The following operations work on any environment; ENVIRONMENT should
be a chain, and NAME should be a symbol.  The binding for NAME is
found by searching through all of the frames in ENVIRONMENT.

(LEXICAL-UNBOUND? environment name)
(LEXICAL-UNASSIGNED? environment name)
These are true iff the given name is unbound or unassigned,
respectively, in the given environment.

(LEXICAL-UNREFERENCEABLE? environment name)
This is true iff the given name is either unbound or unassigned in the
given environment.

(LEXICAL-REFERENCE environment name)
Returns the value of NAME in ENVIRONMENT.  Causes an error if the
symbol is unbound or unassigned.

(LEXICAL-ASSIGNMENT environment name object)
Modifies the value of NAME in ENVIRONMENT to OBJECT.  Causes an error
if the symbol is unbound.  This is defined to return the old value of
the variable, but usually this should not be depended on.

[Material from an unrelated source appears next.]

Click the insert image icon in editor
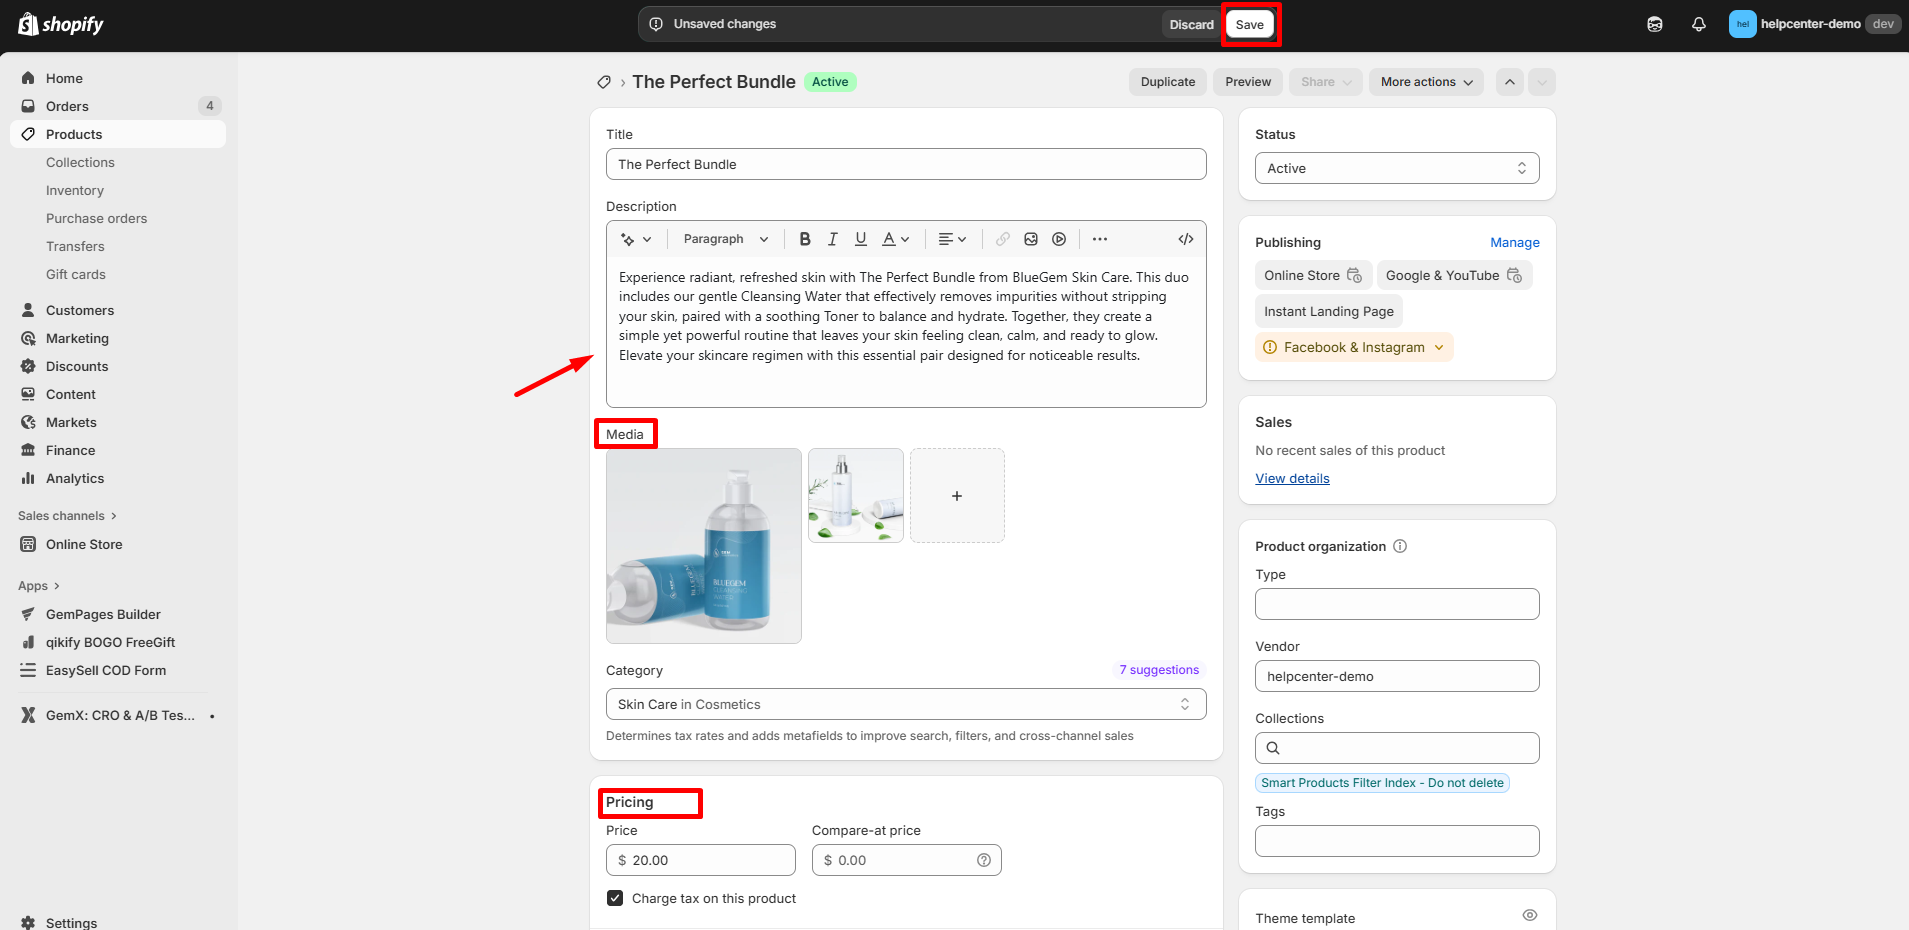The height and width of the screenshot is (930, 1909). click(1031, 239)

(LOCAL-ASSIGNMENT environment name object)
This operation defines NAME to have OBJECT as its binding within the
innermost frame of ENVIRONMENT.  If NAME already has a binding in that
frame, it is modified (whether or not it is assigned); otherwise a new
binding is created with the appropriate value.

SYSTEM-GLOBAL-ENVIRONMENT
Is the (unique) global environment; it can be compared using EQ?.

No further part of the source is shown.